■ Scopo del compito ■
Copia fedelmente la parte del brano fornito che si apre con le parole contenenti "Si, i pareggi" e si chiude con "Primavera quel giorno.".

■ Brano fornito ■
· · · · ·
La prima in classifica attuale è giusto “””””””””””””leggermente””””””””””””” più forte di quell’Inda, così come la Ndranghetus attuale fa ridere in confronto a quella del 2015/2016, sia come rosa che come gioco.

Loro ora sono più deboli, molto, di quell’anno, mentre la Serie A in generale e le dirette concorrenti in particolare hanno alzato il loro livello drasticamente.

Certo è facile risalire come fecero loro quell’anno con quella concorrenza ridicola.


----------



## A.C Milan 1899 (8 Dicembre 2020)

OrgoglioMilanista ha scritto:


> Sono ancora oggi la squadra più forte del campionato per distacco.



Si, i pareggi con Benevengo e Scrotone, e la vittoria all’ultimo secondo col Bovino, le ha fatte la Ndranghetus B. Hanno mandato in campo la Primavera quel giorno.



7vinte ha scritto:


> Ma per cortesia



Complesso di inferiorità indotto dagli ultimi nove anni. Siccome vincevano con un Milan ridotto in stato pre-fallimentare e un’Inda che oltre ad essere l’Inda era messa come noi, allora vinceranno minimo 85 scudetti su 100 nel XXI secolo. Siccome hanno vinto tutto quando la concorrenza non esisteva allora continueranno a vincere “perché si” ad libitum, dimenticando che perfino l’Inda ha vinto quattro anni di fila senza concorrenza. Bah. Brutta roba i complessi di inferiorità, specie se indotti in un popolo da sempre fiero come quello Casciavit.


----------



## Kayl (8 Dicembre 2020)

mandraghe ha scritto:


> A questo Barça non serviva Koeman. Serviva un allenatore di buon senso che impostasse la squadra in modo razionale e lineare. Invece i dirigenti del Barça, continuano a sbagliare seguendo il loro feticismo per il bel giuoco. Infatti dopo Guardiola il Barça migliore è stato quello di Luis Enrique, non certo un allenatore passaggista e “possessore di palla”.


quale feticisimo per il "bel giuoco"? La loro filosofia è di prendere allenatori che non vincono nulla e pensare che basti dare loro in mano la squadra per farli diventare fenomeni.


----------



## meteoras1982 (8 Dicembre 2020)
· · · · ·
■ Materiale ■
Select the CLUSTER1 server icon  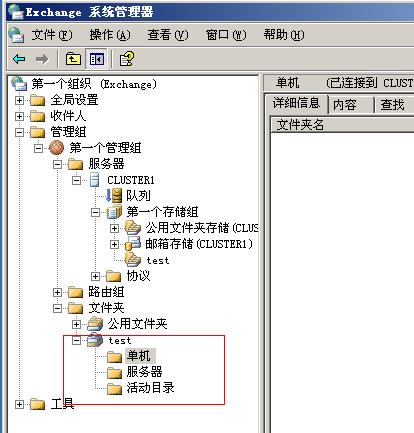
· · · · ·
■ Soluzione del compito ■
Si, i pareggi con Benevengo e Scrotone, e la vittoria all’ultimo secondo col Bovino, le ha fatte la Ndranghetus B. Hanno mandato in campo la Primavera quel giorno.